Pham Quoc Dai, 36 years old, a member of Hop Luc Phat Cooperative in Phuoc Son Commune, Bu Dang District, Binh Phuoc Province, said: “At the start, I cultivated my crops by instinct. Now I know how to fertilize and prune trees at the right time. I now have time to rest myself when I have completed the proper technical care for the tree.”

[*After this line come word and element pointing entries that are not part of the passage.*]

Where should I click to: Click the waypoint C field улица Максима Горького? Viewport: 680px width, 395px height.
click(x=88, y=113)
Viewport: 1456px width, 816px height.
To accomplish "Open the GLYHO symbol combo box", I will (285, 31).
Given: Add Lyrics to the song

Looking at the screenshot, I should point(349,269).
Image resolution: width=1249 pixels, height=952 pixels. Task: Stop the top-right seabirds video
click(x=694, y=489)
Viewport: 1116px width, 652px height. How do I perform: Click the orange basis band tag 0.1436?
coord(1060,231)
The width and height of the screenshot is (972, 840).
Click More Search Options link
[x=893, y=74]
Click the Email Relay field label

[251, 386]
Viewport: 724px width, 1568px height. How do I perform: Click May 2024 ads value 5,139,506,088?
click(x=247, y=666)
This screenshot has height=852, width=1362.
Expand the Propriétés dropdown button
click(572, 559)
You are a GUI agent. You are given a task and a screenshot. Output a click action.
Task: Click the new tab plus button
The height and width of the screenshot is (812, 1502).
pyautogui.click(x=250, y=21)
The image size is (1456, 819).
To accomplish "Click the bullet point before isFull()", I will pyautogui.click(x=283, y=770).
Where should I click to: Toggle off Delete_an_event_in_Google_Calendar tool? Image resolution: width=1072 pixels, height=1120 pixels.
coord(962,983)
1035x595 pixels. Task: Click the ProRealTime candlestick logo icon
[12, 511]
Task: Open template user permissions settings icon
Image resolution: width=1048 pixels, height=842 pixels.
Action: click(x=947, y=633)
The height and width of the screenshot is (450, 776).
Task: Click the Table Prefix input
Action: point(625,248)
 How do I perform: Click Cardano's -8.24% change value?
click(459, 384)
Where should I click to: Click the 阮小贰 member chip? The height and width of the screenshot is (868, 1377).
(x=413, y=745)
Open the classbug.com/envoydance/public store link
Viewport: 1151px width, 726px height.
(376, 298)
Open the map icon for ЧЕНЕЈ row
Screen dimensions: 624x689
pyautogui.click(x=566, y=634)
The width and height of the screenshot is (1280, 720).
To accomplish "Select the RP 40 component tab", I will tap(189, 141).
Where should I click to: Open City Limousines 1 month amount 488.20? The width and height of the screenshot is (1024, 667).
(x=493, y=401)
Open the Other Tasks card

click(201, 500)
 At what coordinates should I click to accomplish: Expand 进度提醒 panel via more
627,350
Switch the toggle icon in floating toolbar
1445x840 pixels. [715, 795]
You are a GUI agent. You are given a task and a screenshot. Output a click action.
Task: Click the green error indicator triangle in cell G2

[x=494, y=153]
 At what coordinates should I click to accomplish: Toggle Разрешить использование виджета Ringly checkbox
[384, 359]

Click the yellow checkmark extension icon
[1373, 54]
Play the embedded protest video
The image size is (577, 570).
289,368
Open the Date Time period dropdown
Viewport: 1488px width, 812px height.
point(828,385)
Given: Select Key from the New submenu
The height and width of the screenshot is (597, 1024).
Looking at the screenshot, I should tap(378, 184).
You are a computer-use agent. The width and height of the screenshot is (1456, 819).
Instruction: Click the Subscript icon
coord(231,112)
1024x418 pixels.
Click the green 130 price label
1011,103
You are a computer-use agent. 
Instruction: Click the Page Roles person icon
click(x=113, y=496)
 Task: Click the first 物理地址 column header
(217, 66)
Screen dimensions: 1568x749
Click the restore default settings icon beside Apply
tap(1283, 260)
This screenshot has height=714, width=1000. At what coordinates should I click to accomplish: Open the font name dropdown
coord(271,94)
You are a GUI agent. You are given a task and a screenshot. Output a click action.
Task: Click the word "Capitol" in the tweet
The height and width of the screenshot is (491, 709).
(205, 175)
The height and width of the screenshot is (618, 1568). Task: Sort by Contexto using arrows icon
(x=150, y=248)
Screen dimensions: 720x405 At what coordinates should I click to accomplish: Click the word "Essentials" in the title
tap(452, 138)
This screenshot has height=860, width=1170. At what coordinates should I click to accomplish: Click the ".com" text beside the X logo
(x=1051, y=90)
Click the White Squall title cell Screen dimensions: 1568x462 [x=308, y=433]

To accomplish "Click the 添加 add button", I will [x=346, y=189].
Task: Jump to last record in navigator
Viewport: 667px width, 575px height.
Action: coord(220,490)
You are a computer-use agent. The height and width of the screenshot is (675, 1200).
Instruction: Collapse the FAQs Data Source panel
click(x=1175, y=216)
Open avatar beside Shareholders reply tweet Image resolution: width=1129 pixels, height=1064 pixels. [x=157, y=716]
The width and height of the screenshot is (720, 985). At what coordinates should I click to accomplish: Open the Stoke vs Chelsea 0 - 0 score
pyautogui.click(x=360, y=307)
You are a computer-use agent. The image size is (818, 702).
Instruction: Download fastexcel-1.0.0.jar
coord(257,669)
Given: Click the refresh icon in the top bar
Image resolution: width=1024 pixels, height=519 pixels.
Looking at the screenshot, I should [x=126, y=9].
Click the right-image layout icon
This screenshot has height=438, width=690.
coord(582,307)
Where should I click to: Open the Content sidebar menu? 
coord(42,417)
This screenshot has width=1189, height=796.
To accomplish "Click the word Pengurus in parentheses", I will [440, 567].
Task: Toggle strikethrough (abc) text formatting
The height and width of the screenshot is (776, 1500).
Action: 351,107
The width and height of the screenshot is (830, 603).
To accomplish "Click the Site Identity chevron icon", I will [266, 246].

Cashew farmers in Binh Phuoc are satisfied with the change in their lives when joining the cooperative. They are guaranteed the purchase price of the day, selling cashew nuts at home instead of having to carry their products and go peddling "like selling coffee” as before, said Nguyen Xuan Hop, 55 years old.

Cashew farms with a stable output and good prices benefit the father of four, who has two children attending school and the other two having gone on to work with great hopes. Hop wishes to buy a car in the future with the crops in his garden.

Olam is a leading agricultural and food enterprise providing food, raw materials, animal feed, and fiber to about 20,000 customers around the world with supply chains in more than 60 countries.

Unless you’re an industry expert, Olam’s name will be unfamiliar to most people in Vietnam as the company is better known for supplying raw or processed materials to large companies globally, though it has also expanded into upstream farming and plantation operations, as well as direct-to-consumer brands in Africa.

Black pepper harvested at Olam’s pepper plantation at Ia Le village, Chư Pưh district in Gia Lai province - Photo: Hong Van

Black pepper harvested at Olam’s pepper plantation in Ia Le village, Chư Pưh District, Gia Lai Province. Photo: Hong Van

In Vietnam, Olam has facilities in 22 establishments in many provinces and cities and is the market leader in the fields of cashew production and export of instant coffee.

Olam works with 34,000 farmers locally and is one of the country’s 100 leading business enterprises according to VNR500.

The company's Vietnam operations are its largest in Asia.